Use case:

• simulated reconciliation with AD/LDAP indicates there will be renames and other changes because outbound mappings generate different values than already in AD/LDAP. E.g. from CN=Joe Doe,... to CN=Joseph Doe,..

• during this, also account's displayName is being changed. E.g. from Joe Doe to Joseph Doe

• the authoritative value from HR is Joseph Doe, so midPoint is technically doing the right thing

• on the other hand, user insists on having displayName=Joe Doe instead of (authoritative) Joseph Doe. Preferred name feature is to be used here to override. Outbound mapping for ri:displayName will use the preferredName first, if it exists.

• during simulations, administrator detects that this is going to happen and would like to edit user owning the CN=Joe Smith account. But this is not possible from simulation: there are no related objects for shadows (there are from the opposite direction, User to Accounts)
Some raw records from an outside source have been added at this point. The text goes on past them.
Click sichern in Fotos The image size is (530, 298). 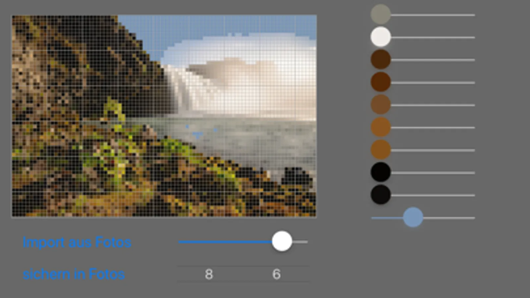point(74,274)
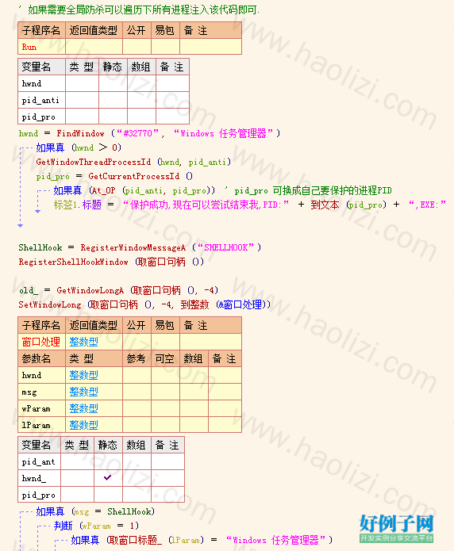Click the 整数型 return type of 窗口处理
The height and width of the screenshot is (551, 454).
84,342
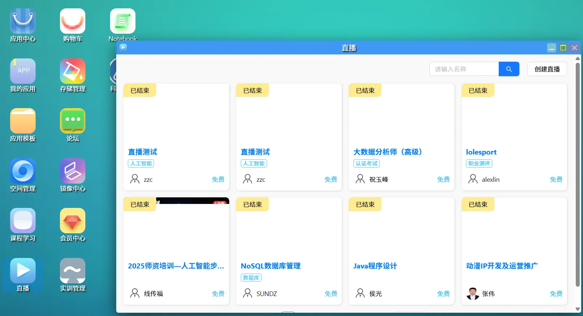The height and width of the screenshot is (316, 583).
Task: Focus the 请输入名称 search field
Action: (464, 69)
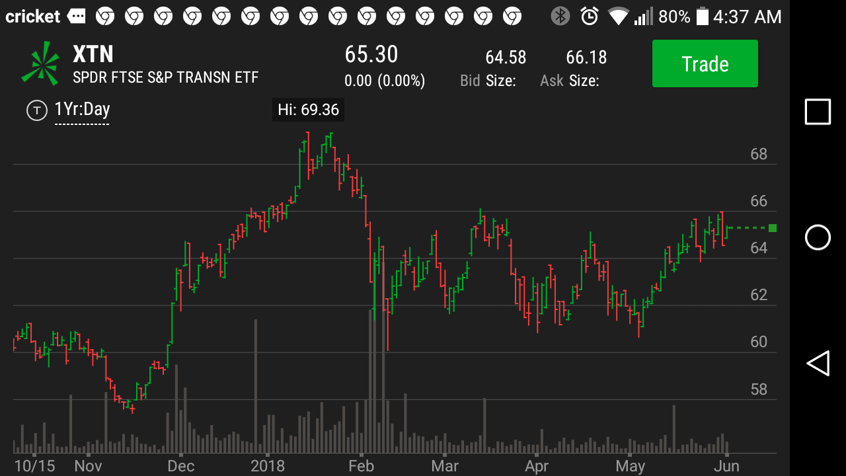Open the 1Yr:Day timeframe selector

pos(82,110)
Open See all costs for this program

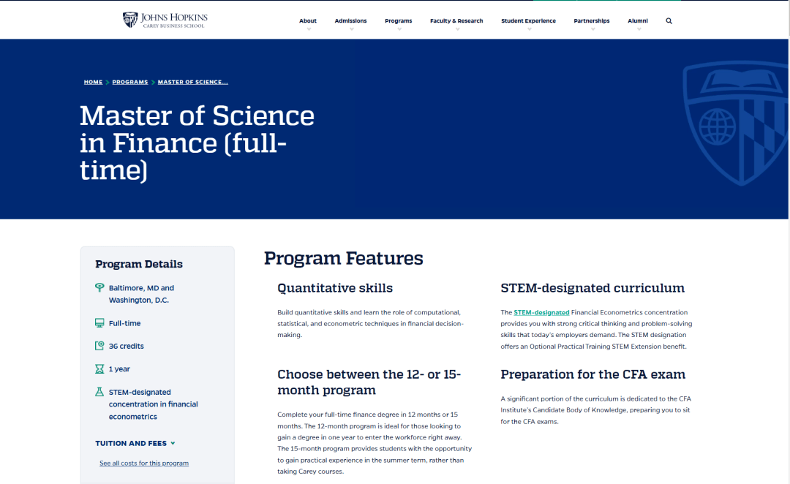click(144, 463)
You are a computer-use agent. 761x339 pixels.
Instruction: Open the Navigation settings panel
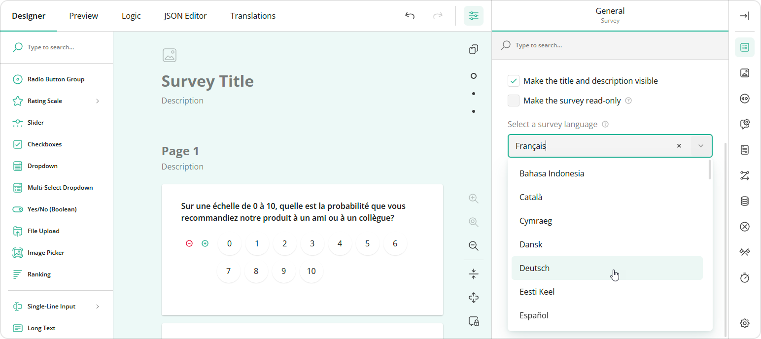click(x=745, y=98)
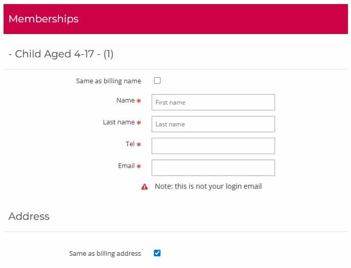Click the Tel field label
The width and height of the screenshot is (351, 268).
point(130,144)
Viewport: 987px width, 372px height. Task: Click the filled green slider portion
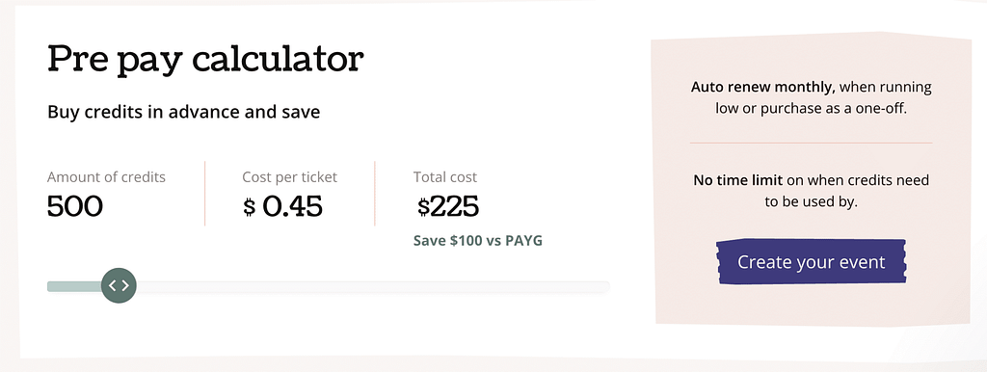(74, 286)
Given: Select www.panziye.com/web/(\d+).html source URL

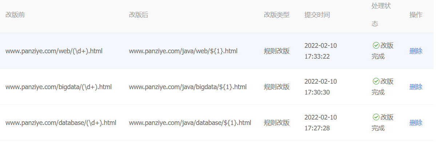Looking at the screenshot, I should [54, 51].
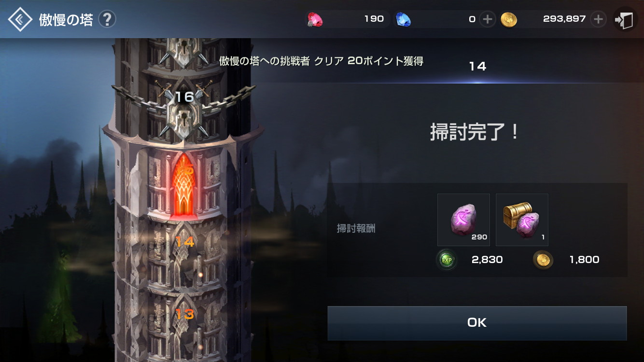Select tower floor 14
Screen dimensions: 644x362
pos(184,241)
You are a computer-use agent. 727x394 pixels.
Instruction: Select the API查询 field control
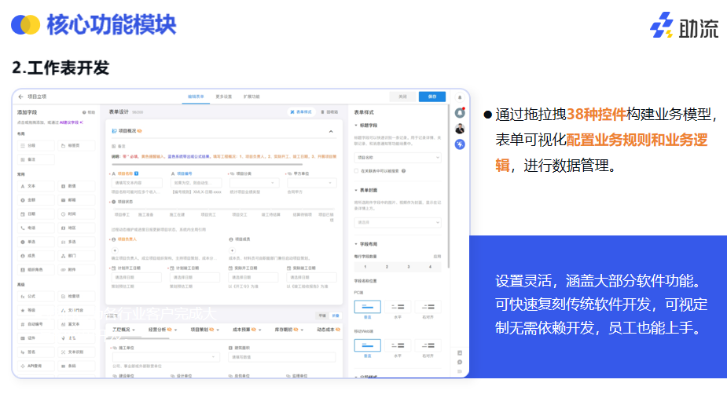click(x=35, y=366)
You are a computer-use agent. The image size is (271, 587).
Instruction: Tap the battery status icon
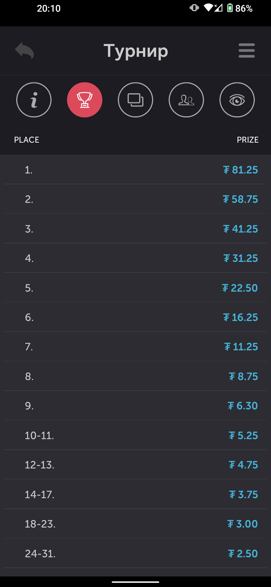pyautogui.click(x=230, y=8)
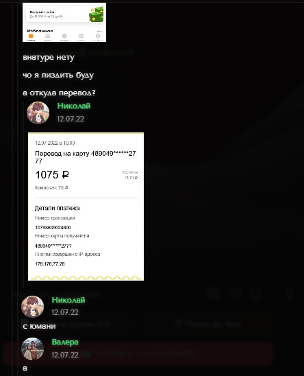Click the "Детали платежа" heading in the receipt
This screenshot has height=376, width=304.
tap(58, 208)
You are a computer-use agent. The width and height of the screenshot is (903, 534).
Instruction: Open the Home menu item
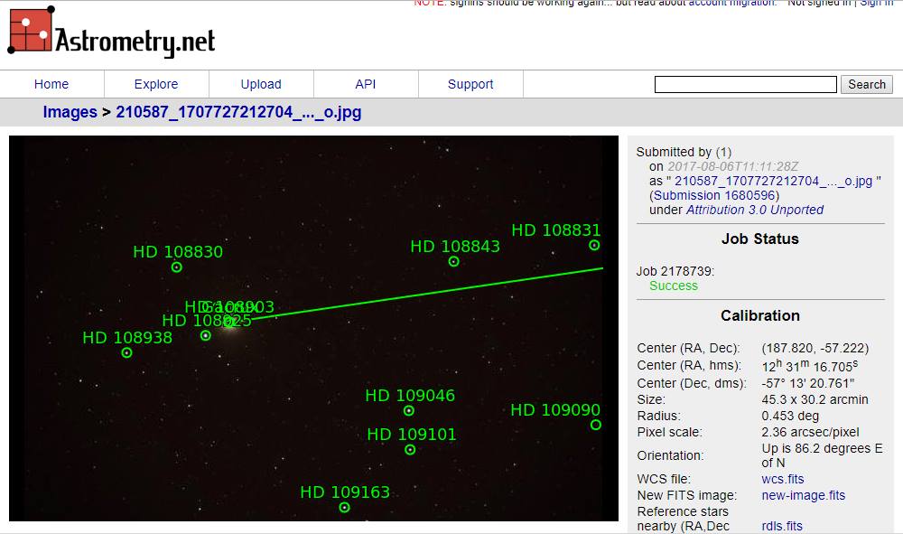click(51, 84)
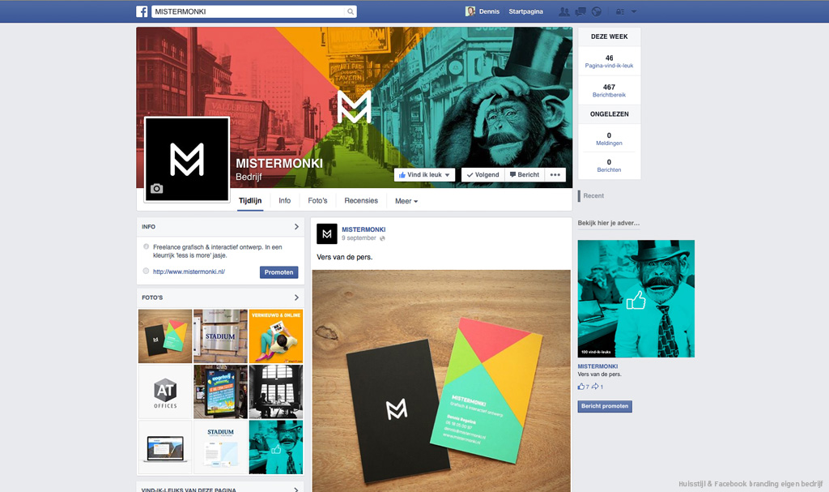Screen dimensions: 829x492
Task: Click the Bericht promoten button
Action: pos(604,406)
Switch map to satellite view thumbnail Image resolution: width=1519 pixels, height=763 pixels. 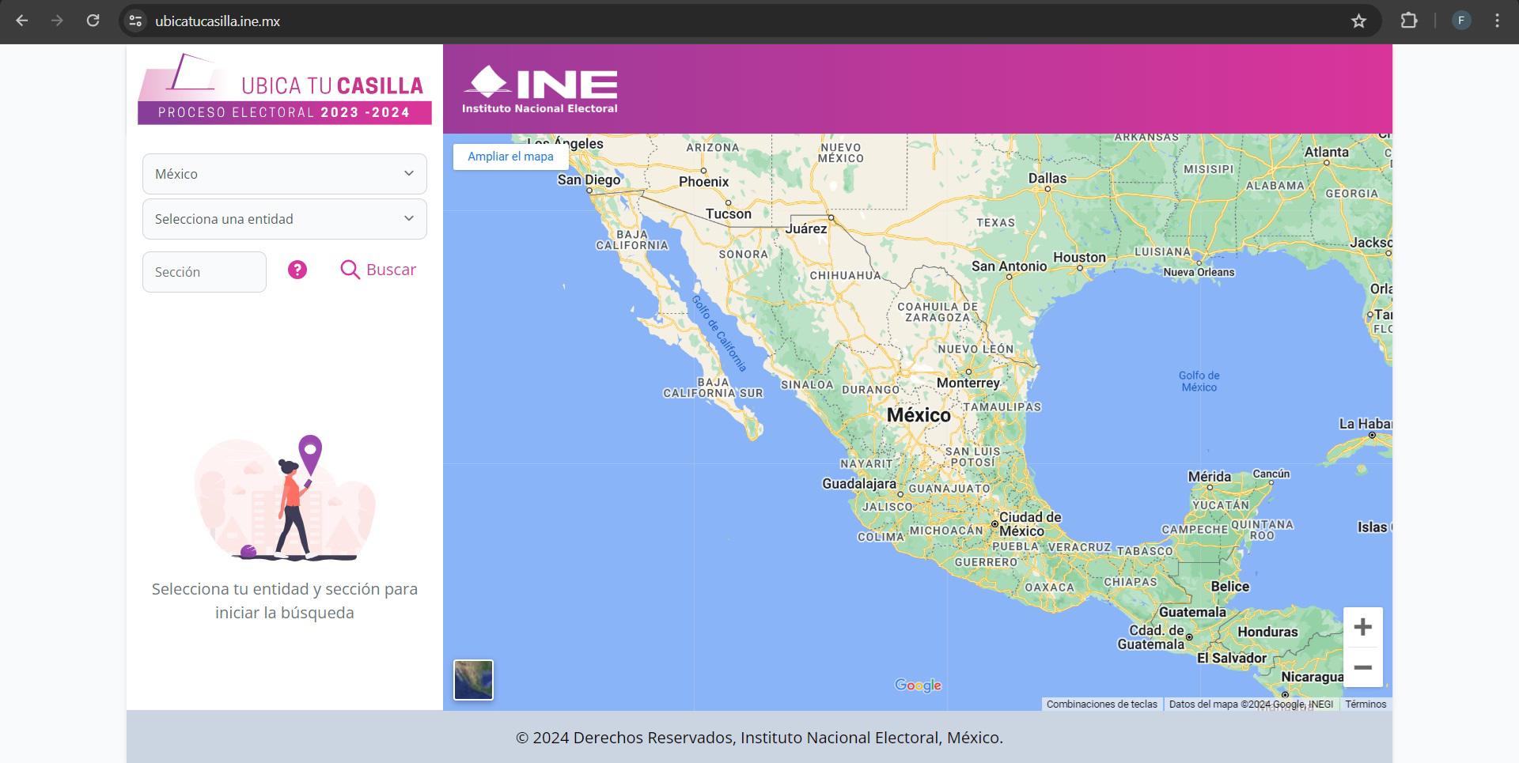473,680
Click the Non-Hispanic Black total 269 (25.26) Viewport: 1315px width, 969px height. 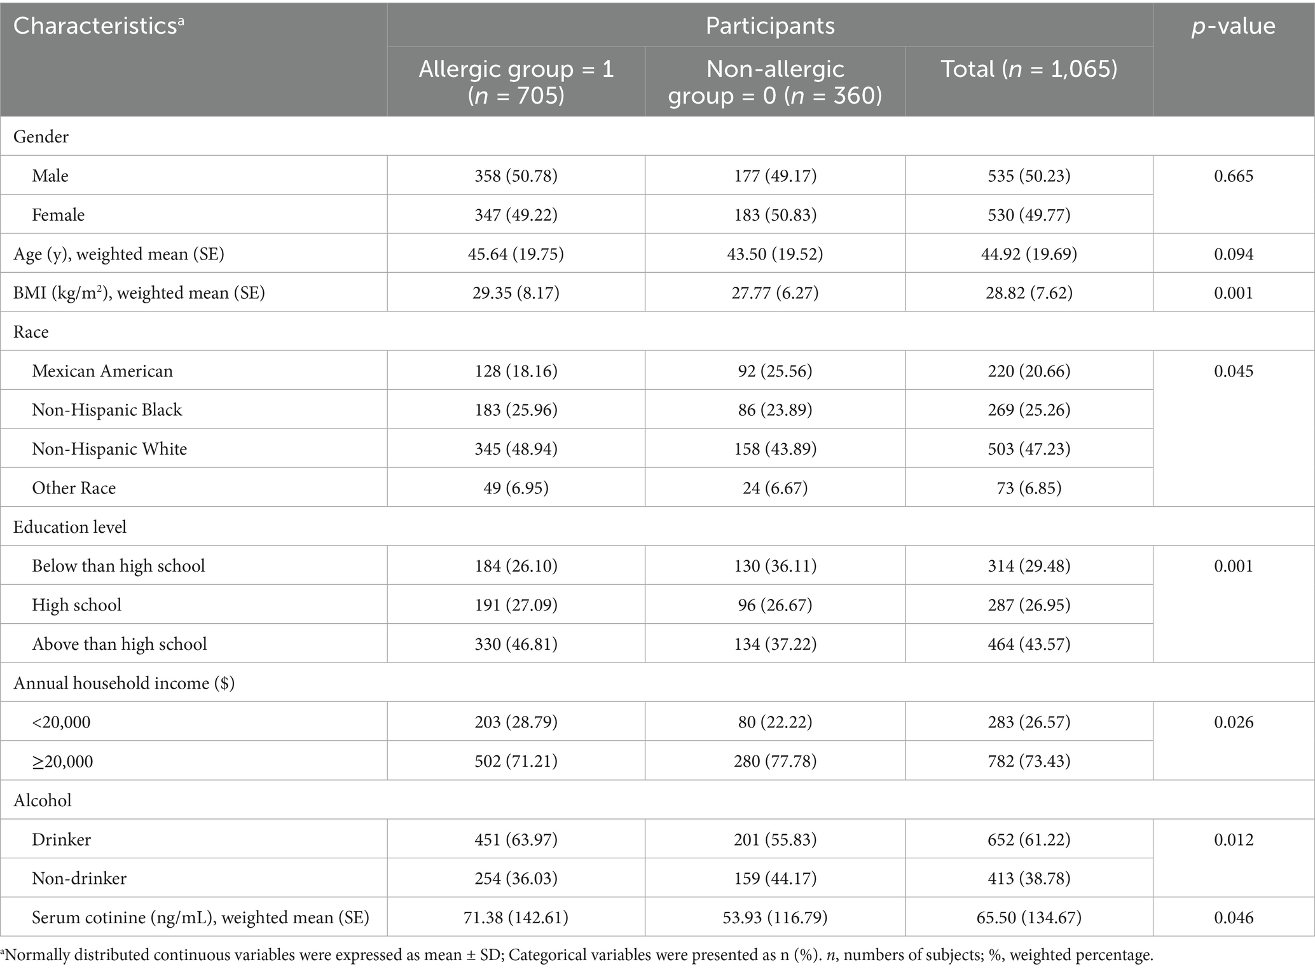pyautogui.click(x=1029, y=409)
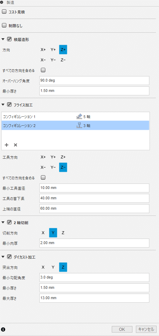Click the X icon to delete configuration
Screen dimensions: 159x336
click(x=16, y=145)
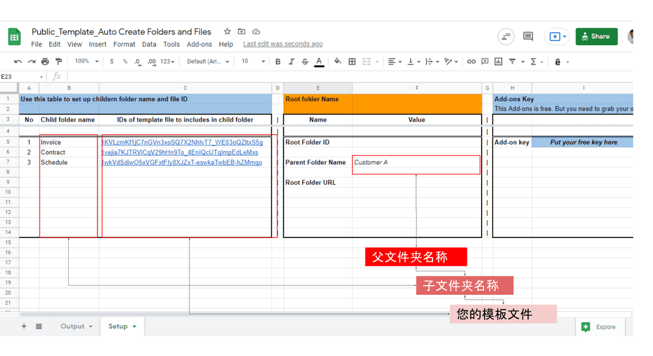Click the borders icon
The height and width of the screenshot is (356, 653).
pos(352,62)
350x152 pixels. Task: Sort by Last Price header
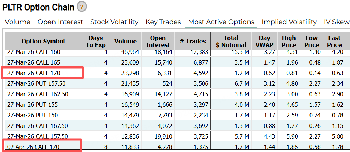tap(334, 41)
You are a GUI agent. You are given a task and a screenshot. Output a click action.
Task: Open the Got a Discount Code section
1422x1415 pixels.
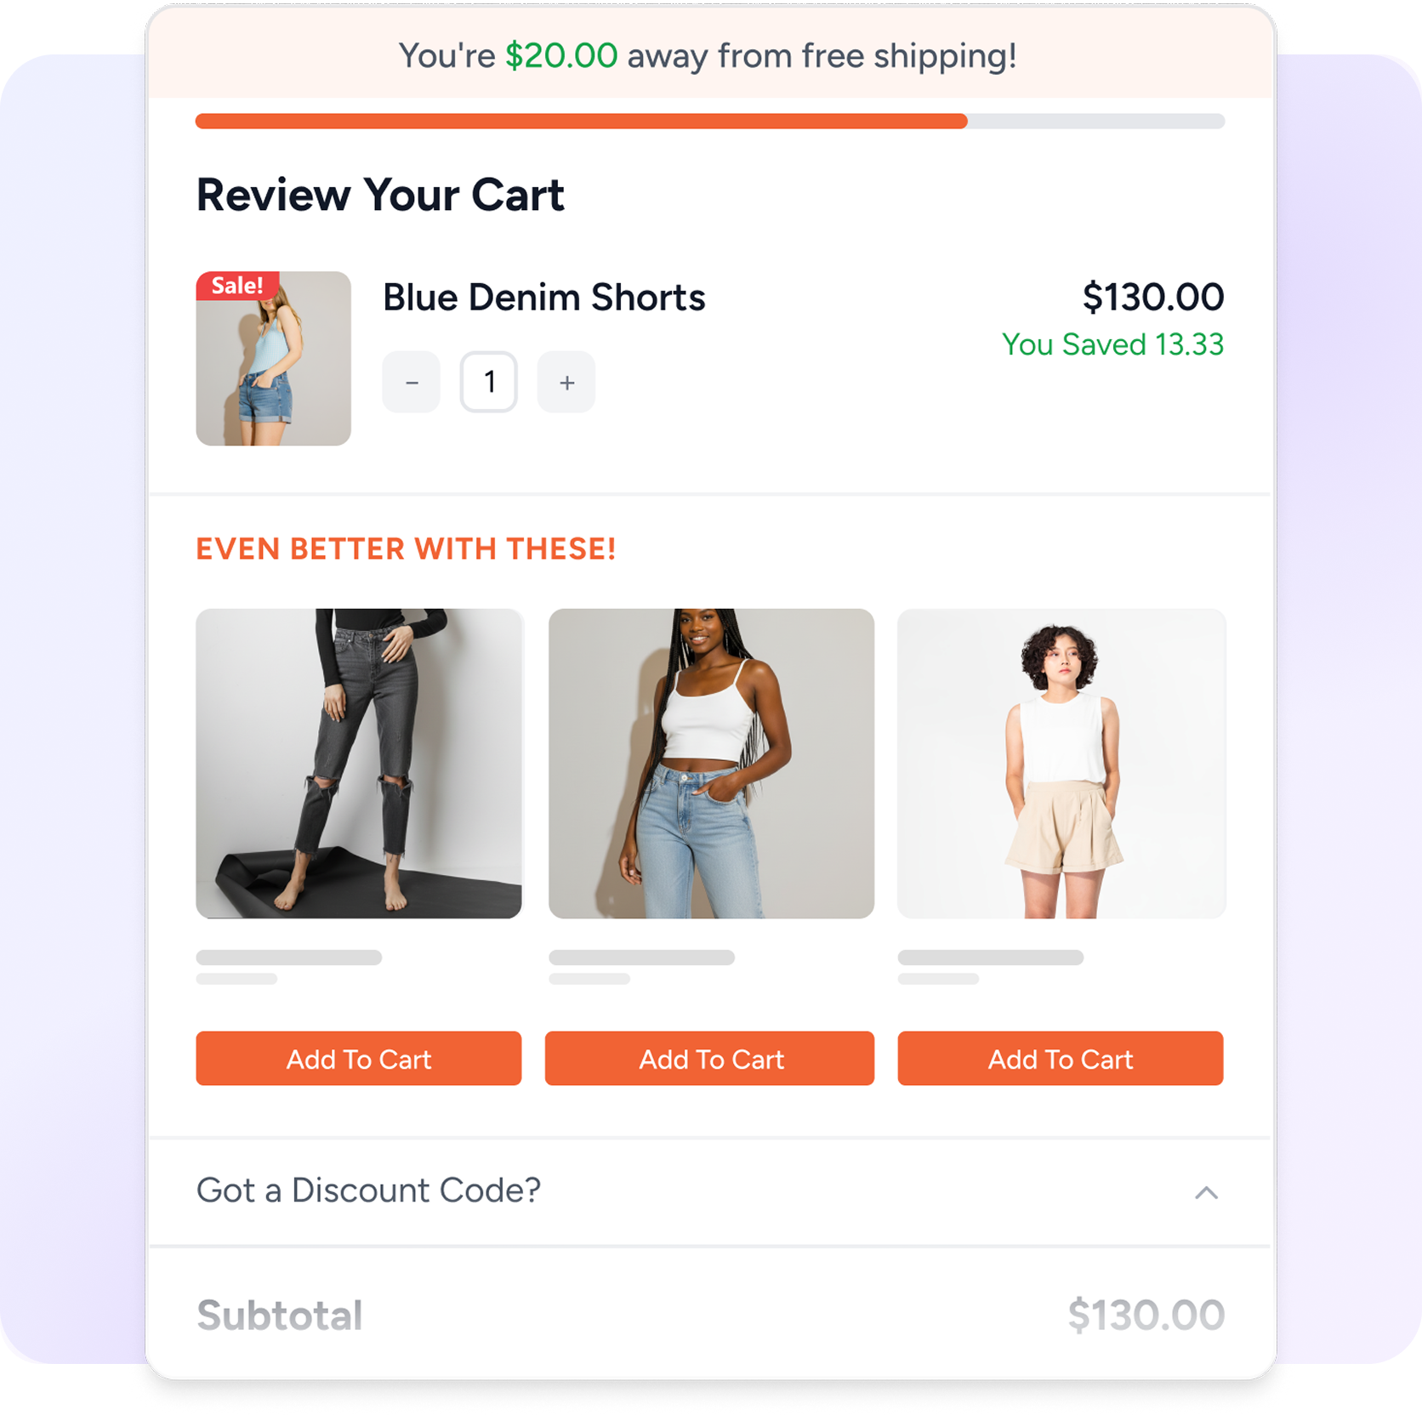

• thus, administrator can go to Resource/Accounts, find the account by DN and edit the owner, but not via simulations GUI

Could we have some kind of link from shadow to owning user to allow this editing?
Of course not if the user does not exist in midPoint.
The owning user could but also could not be part of simulations. In my particular case, the owning user has some metadata changes (last provisioning, last modifier, task info etc.). But perhaps it may be also user which is completely untouched by the simulation?

In worst case, I can escape from simulations GUI and go to Resource/Accounts, search for DN and then edit the user. But can we do better?